**What needs to be done:** Count how many lines in the records below contain the word "blue" and reply with only that number.

· · ·

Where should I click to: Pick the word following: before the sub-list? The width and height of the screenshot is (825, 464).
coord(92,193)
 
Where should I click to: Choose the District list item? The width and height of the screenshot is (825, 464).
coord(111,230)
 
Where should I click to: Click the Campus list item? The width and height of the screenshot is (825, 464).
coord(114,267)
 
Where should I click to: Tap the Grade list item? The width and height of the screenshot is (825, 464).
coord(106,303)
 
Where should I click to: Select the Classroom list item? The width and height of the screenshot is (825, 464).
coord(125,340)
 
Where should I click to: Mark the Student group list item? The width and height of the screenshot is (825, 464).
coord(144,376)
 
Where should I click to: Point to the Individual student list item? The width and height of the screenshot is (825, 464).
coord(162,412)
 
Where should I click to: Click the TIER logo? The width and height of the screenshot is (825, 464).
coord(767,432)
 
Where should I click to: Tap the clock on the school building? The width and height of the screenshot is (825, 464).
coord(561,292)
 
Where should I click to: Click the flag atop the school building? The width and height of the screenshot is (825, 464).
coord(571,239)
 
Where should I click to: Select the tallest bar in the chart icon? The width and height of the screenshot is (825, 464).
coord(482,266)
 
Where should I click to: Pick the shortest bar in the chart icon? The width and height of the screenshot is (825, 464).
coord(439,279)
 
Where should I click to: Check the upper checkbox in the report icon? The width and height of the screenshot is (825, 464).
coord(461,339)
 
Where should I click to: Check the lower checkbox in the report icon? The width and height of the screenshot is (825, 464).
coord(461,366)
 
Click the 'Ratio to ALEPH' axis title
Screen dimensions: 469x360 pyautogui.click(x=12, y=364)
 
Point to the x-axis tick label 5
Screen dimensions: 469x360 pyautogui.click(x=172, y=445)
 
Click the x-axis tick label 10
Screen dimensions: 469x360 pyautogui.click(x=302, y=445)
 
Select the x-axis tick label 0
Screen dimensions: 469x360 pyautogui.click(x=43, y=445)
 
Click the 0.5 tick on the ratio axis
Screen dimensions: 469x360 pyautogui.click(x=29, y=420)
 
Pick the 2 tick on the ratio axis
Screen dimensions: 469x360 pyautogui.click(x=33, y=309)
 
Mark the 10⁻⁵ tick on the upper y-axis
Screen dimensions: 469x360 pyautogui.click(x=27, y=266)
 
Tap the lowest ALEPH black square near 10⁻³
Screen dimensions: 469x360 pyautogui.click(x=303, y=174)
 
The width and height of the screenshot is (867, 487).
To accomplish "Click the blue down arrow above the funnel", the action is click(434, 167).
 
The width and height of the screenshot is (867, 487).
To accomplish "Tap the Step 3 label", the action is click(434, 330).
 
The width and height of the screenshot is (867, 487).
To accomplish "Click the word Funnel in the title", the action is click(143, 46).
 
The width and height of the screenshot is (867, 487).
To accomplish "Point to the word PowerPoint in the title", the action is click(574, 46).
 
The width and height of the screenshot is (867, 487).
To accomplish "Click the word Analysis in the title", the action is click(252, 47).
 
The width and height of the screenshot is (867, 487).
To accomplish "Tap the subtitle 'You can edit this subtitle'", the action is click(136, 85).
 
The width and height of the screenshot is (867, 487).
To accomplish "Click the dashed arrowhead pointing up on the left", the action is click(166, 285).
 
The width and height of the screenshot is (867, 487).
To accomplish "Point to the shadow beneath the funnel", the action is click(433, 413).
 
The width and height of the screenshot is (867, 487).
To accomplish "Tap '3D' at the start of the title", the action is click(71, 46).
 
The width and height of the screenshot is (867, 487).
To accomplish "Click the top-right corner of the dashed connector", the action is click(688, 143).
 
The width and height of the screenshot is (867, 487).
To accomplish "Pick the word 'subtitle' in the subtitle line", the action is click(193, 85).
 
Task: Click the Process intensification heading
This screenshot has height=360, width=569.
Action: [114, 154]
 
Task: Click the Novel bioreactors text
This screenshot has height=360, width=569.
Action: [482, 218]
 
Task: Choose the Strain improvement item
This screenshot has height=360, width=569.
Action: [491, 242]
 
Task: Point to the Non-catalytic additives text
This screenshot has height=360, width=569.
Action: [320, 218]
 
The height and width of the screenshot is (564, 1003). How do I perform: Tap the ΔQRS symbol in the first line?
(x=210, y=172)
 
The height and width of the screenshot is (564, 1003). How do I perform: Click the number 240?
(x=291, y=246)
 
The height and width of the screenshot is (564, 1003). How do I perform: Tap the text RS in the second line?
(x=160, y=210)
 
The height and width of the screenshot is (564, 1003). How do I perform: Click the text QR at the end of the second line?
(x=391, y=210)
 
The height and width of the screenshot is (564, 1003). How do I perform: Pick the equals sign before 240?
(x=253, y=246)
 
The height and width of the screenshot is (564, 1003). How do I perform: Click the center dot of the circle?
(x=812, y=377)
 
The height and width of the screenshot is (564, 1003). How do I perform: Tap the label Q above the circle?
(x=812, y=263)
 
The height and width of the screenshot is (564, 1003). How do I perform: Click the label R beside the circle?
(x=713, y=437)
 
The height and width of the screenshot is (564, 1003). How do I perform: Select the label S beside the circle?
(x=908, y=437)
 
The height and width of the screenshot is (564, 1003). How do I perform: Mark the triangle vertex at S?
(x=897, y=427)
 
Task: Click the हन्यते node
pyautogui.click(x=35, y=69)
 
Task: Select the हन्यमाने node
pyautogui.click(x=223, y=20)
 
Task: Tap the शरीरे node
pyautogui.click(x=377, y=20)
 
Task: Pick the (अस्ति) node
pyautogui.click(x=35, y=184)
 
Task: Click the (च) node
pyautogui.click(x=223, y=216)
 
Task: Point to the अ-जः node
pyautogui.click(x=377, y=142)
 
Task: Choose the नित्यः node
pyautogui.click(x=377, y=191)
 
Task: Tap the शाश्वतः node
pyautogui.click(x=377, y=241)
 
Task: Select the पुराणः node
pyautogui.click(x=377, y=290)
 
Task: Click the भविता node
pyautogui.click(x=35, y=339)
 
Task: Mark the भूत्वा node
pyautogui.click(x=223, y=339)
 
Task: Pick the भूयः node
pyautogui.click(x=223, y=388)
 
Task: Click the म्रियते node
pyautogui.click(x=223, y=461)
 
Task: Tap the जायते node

· · ·

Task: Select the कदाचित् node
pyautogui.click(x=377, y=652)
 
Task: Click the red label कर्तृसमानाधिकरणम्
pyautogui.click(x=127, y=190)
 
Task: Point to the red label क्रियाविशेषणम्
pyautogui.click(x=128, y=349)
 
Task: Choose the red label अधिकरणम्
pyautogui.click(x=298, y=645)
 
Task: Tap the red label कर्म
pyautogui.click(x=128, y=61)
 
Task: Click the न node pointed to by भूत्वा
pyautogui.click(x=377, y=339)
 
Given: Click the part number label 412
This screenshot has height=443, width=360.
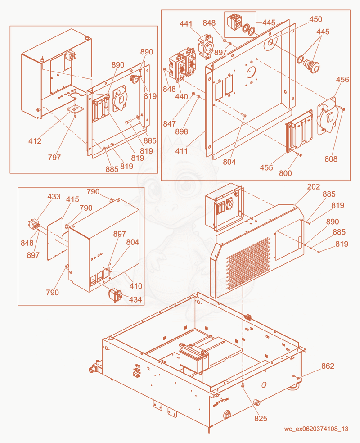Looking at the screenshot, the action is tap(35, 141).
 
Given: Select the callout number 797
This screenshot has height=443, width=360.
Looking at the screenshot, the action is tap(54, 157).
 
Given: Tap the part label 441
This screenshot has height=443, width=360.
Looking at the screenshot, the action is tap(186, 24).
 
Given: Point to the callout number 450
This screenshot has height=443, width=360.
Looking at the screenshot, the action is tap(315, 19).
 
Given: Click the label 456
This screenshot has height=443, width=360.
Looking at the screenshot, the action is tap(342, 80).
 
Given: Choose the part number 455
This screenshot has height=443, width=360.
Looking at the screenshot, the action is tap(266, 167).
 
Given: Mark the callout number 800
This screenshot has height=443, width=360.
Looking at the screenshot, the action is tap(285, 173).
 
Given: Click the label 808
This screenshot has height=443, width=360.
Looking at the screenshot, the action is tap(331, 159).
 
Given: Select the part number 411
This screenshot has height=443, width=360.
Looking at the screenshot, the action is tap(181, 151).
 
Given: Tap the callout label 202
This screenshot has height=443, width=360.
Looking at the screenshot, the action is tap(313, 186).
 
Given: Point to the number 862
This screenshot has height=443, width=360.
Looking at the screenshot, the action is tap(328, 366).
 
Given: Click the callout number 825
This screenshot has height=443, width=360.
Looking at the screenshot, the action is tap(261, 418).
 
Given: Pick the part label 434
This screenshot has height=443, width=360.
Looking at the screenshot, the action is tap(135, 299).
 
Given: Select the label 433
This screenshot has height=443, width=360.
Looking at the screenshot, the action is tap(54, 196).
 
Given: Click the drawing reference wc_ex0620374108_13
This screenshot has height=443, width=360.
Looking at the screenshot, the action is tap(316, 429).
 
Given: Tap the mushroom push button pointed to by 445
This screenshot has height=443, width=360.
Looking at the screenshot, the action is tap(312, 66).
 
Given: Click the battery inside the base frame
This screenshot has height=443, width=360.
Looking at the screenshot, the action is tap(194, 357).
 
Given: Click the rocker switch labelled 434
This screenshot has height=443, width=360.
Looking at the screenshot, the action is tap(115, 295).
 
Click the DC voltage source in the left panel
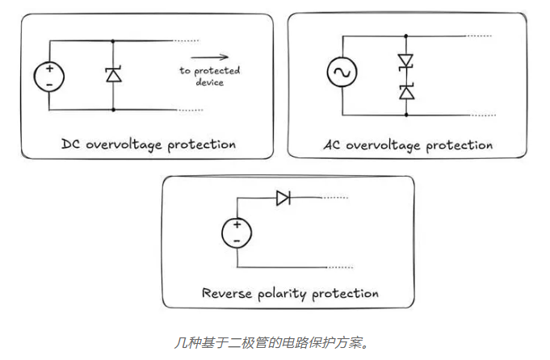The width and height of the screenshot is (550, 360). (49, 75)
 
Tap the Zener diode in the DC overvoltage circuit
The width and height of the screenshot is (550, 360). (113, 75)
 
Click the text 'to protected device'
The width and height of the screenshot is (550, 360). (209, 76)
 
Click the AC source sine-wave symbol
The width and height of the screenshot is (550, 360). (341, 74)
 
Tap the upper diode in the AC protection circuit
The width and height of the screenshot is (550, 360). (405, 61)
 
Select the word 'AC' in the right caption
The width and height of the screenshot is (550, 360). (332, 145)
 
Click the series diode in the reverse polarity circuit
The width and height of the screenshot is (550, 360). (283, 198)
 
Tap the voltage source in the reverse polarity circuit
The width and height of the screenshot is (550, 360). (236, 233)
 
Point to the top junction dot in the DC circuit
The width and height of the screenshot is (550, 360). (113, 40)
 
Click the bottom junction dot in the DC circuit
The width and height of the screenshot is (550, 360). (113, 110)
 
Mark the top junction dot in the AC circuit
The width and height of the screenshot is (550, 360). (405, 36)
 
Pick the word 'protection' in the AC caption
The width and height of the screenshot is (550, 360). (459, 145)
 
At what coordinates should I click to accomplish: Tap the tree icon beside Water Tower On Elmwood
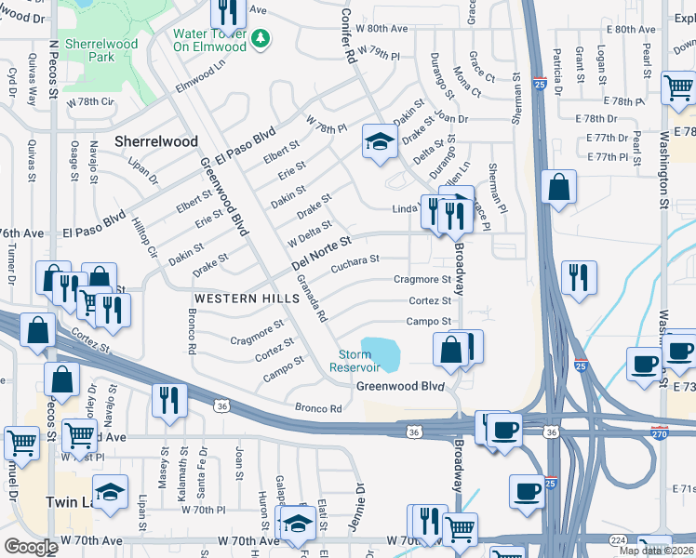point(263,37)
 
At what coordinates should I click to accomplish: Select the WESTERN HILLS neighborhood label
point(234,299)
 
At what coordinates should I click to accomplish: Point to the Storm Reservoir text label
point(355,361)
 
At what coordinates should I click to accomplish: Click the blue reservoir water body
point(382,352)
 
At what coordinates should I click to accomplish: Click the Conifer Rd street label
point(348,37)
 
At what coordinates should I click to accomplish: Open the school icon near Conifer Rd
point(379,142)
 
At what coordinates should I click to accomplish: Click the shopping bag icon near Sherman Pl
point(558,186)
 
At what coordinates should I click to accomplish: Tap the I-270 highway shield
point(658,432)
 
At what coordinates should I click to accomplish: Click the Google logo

· · ·

**Result of the task:** 2